Ces dernières semaines, les partis centristes VVD, CDA, D66 et GroenLinks-PvdA avaient affiché une volonté de dialogue constructif lors des débats télévisés et radiophoniques. Leur objectif principal était de promouvoir un débat de fond et de souligner l’inutilité d’un vote en faveur du PVV. Le débat SBS de jeudi avait déjà mis en évidence une opposition claire : Yesilgöz, Bontenbal et Timmermans ne souhaitaient pas gouverner avec Wilders, estimant qu’il avait causé trop de dégâts.
Aujourd’hui, les tensions ont atteint un point tel que toute forme de civisme a disparu. Selon le dernier indice de sondage, la moyenne pondérée des sondages sur les sièges réalisée par Ipsos I&O et Verian/EenVandaag, montre que les grands partis se rapprochent. Le PVV reste le parti le plus important, mais il a connu une baisse significative. GroenLinks-PvdA conserve sa deuxième place, mais son avance sur le CDA et le D66 est faible.
Des attaques minutieusement préparées
Les chefs de parti sont arrivés à Ahoy avec des attaques soigneusement préparées. Rob Jetten (D66) a accusé Geert Wilders d’être responsable de la pression exercée sur l’identité néerlandaise et de la propagation d’un « voile de négativité » sur le pays. « Une histoire magnifiquement répétée », a répliqué son adversaire.
Dilan Yesilgöz (VVD) a critiqué le « discours doux » de Jetten et a affirmé qu’elle ne souhaitait pas adopter des mesures strictes en matière d’asile.
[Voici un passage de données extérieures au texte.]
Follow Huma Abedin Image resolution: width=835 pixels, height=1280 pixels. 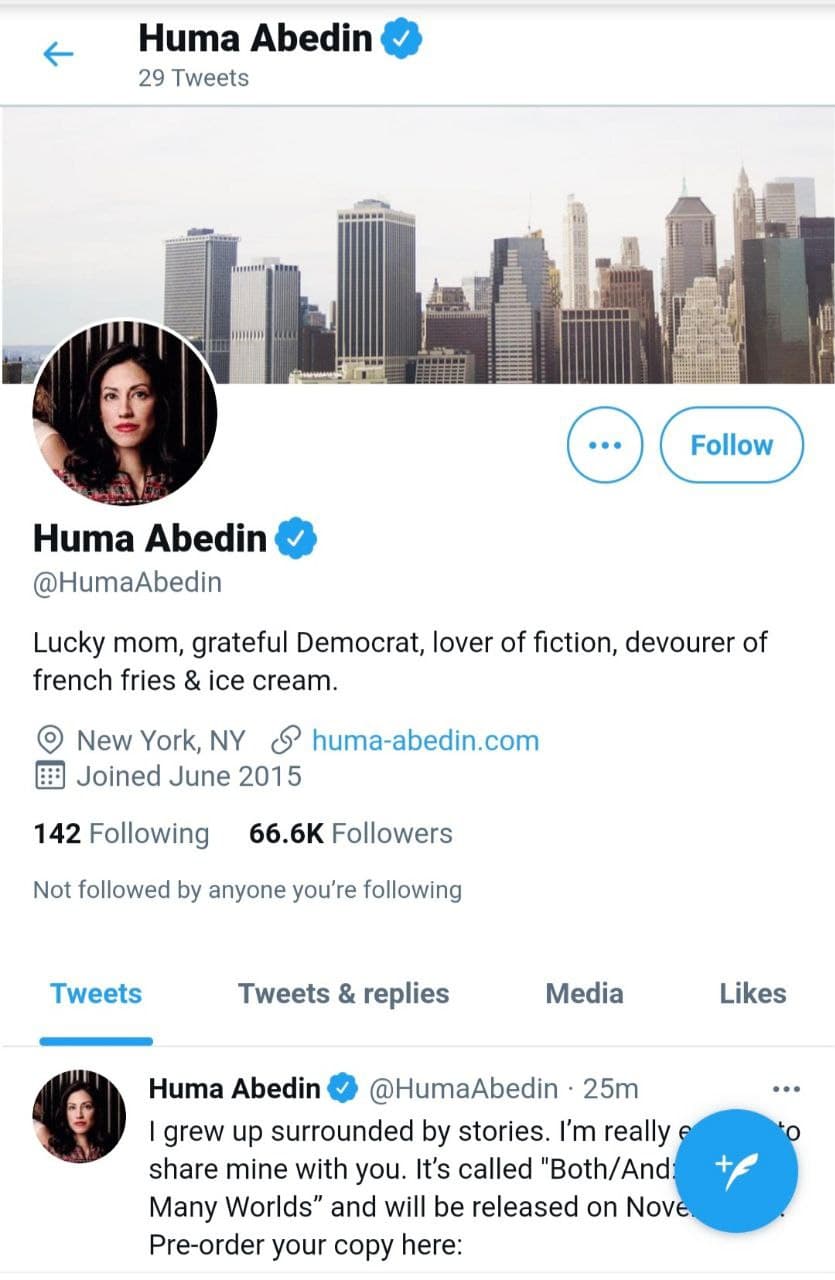[x=732, y=445]
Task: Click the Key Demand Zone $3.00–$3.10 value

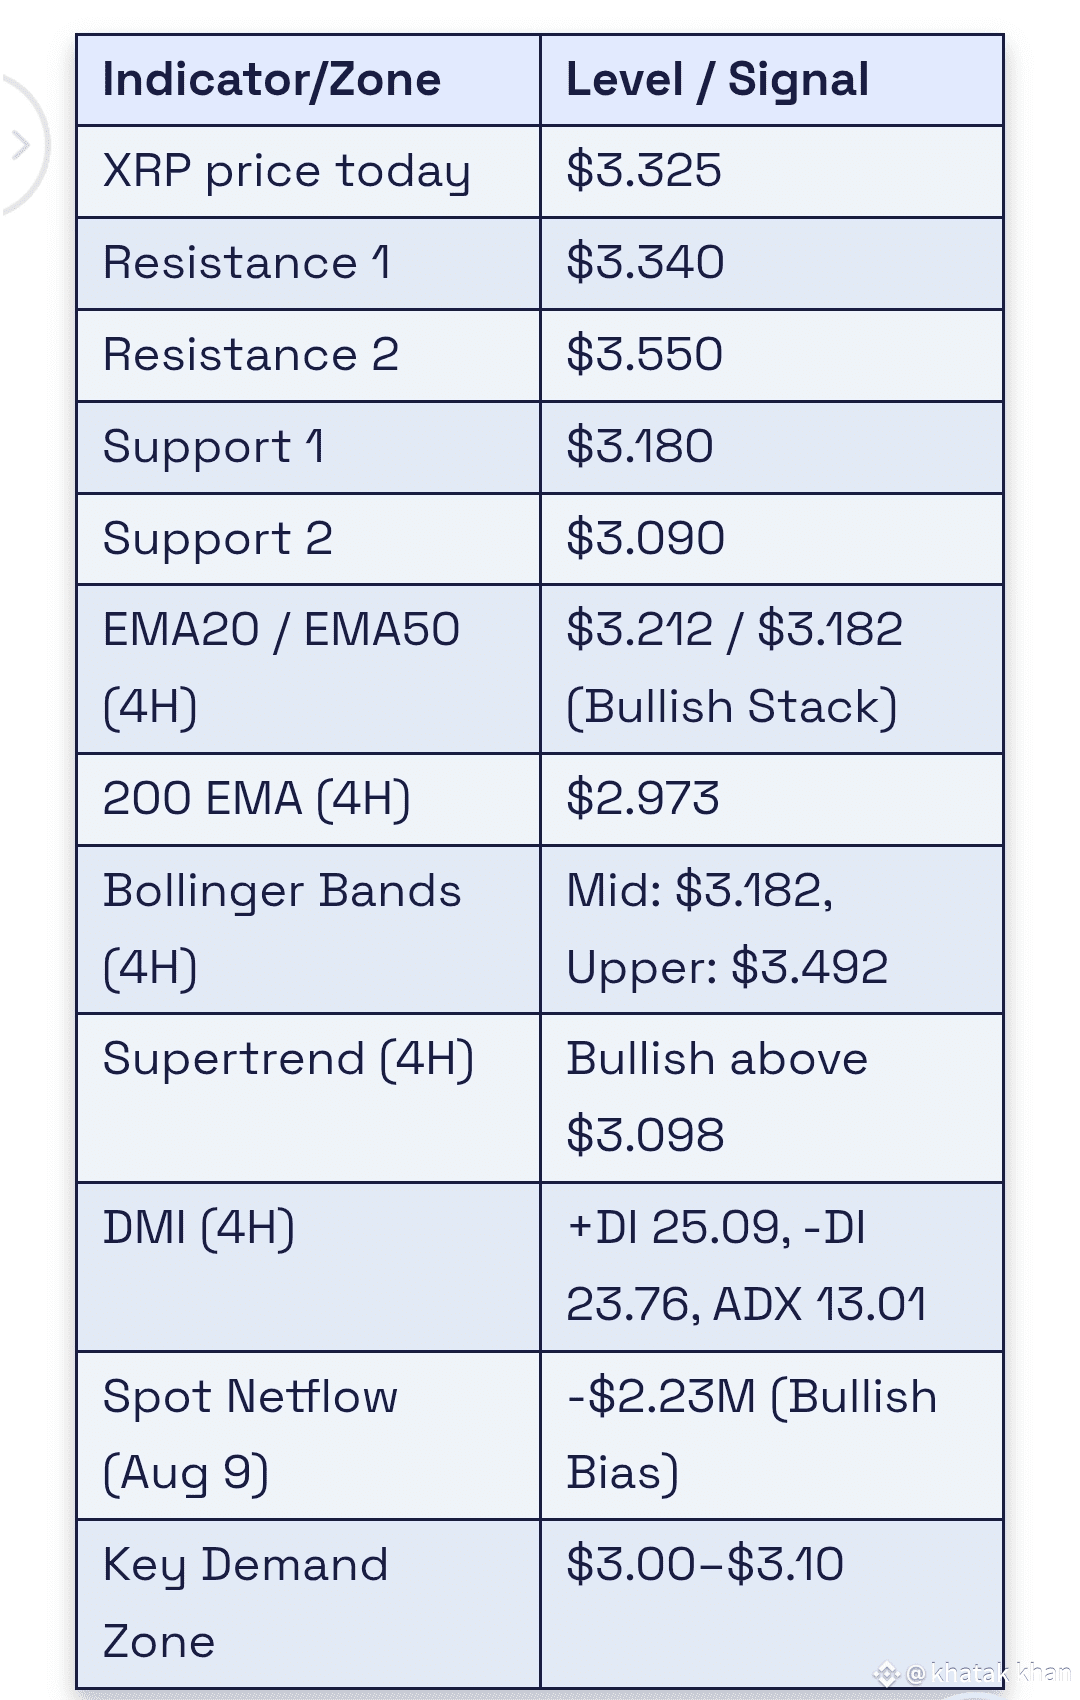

Frans Timmermans a accusé le leader du D66 d’avoir une « mentalité comptable », car Jetten insistait sur le fait que GroenLinks-PvdA n’avait pas budgétisé de dépenses supplémentaires pour la défense avant 2035. Eerdmans (JA21) a dû se défendre contre l’accusation de Yesilgöz selon laquelle son parti souhaitait une augmentation des impôts de 46 milliards d’euros. « C’est vraiment la plus grande absurdité », a-t-il protesté.
Wilders a affirmé qu’il financerait la suppression de la TVA en mettant fin à la coopération au développement. « Ils ont peut-être un peu plus faim en Afrique, mais pas ici », a-t-il déclaré, suscitant des applaudissements dans le public.
Le leader du D66, Rob Jetten, a reçu une remontrance de la modératrice du débat, Suzanne Bosman, à propos d’un commentaire sur la princesse Amalia dans l’armée :
Jetten (D66) : “Les gars seront intéressés par une formation militaire avec la princesse héritière”
Wilders a rapidement quitté le plateau. Les autres chefs de parti ont estimé par la suite que le débat avait été particulièrement intense. « C’était chaotique, beaucoup de disputes », a déclaré Eerdmans (JA21). Timmermans et Yesilgöz l’ont qualifié de désordonné, tandis que Bontenbal l’a décrit comme « dynamique, pointu et très bavard ».
Demain, un nouveau débat organisé par NOS réunira tous les chefs de parti représentés à la Chambre des représentants. Le débat débutera à 19h00 avec les six petits partis (Union chrétienne, Forum pour la démocratie, Denk, SGP, Parti pour les Animaux et Volt), suivi à 20h30 par les chefs des neuf principaux partis : PVV, GroenLinks-PvdA, VVD, D66, BBB, CDA, SP, JA21 et NSC.